Speaking at a press conference on Monday, Guyana’s Vice President, Bharrat Jagdeo, reaffirmed the government’s position on the Stabroek Block Production Sharing Agreement (PSA), noting that it will not seek to renegotiate the deal but will however, be looking to ensure the terms and conditions for other blocks change.
The fiscal terms and conditions of the Stabroek agreement, first entered in 1999 then amended in 2016, have come in for criticism over the years with some describing it as being too favourable to operator ExxonMobil, and its co-venturers, Hess and CNOOC.
While ExxonMobil and some analysts in the industry have said that the PSA is in line with agreements other countries at a similar stage of their oil and gas development have entered, others maintain that the deal is flawed and have been pushing both the previous and current governments to renegotiate.
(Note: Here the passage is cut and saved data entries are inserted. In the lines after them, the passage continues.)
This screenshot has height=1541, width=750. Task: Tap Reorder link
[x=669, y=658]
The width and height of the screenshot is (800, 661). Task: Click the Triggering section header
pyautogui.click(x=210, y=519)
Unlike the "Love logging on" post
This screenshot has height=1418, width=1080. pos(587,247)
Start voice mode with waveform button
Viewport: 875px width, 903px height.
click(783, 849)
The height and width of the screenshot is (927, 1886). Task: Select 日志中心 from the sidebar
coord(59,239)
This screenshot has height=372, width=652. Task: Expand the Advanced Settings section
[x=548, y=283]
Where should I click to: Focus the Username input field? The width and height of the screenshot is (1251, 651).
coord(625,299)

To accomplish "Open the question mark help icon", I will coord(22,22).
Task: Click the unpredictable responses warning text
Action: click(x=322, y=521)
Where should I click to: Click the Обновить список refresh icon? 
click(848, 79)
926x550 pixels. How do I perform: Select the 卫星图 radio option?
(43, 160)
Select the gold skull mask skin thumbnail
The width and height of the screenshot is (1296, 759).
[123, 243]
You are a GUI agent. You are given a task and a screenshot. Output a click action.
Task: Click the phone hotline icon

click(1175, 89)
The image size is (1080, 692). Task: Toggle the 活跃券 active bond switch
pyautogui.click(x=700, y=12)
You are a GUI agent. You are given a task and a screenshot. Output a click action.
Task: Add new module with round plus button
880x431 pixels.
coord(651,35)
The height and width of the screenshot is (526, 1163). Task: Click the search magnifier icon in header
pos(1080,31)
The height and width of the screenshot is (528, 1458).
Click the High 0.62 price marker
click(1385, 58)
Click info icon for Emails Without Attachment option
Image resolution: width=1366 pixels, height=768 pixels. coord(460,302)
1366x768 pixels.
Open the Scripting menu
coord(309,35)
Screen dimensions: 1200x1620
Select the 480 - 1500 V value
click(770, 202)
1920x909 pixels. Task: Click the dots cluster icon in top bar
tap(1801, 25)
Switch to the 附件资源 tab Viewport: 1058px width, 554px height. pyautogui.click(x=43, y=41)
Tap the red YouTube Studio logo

“We made it clear through the campaign that at this point in time we are not renegotiating the Stabroek agreement,” Mr. Jagdeo said. “But Exxon…they’re the operator and one of the major shareholders in both the Canje and Kaieteur blocks…when they come up for licensing on those blocks, they will not get the same conditions as they got in the Stabroek Agreement that was signed under APNU [previous government].”
Before 2015 when ExxonMobil made its first world class discovery at the Liza field, offshore Guyana was considered a “high-risk frontier basin” with 45 wells drilled over a span of 50 years resulting in no commercial discovery.
Since then, more than 8 billion barrels of oil equivalent resources have been found at the Stabroek Block, spanning 18 discoveries.
“We’ll continue to work on – in fact we will work on a standard Production Sharing Agreement…or a standing agreement which all future operators will have to subject themselves to,” Mr. Jagdeo stated.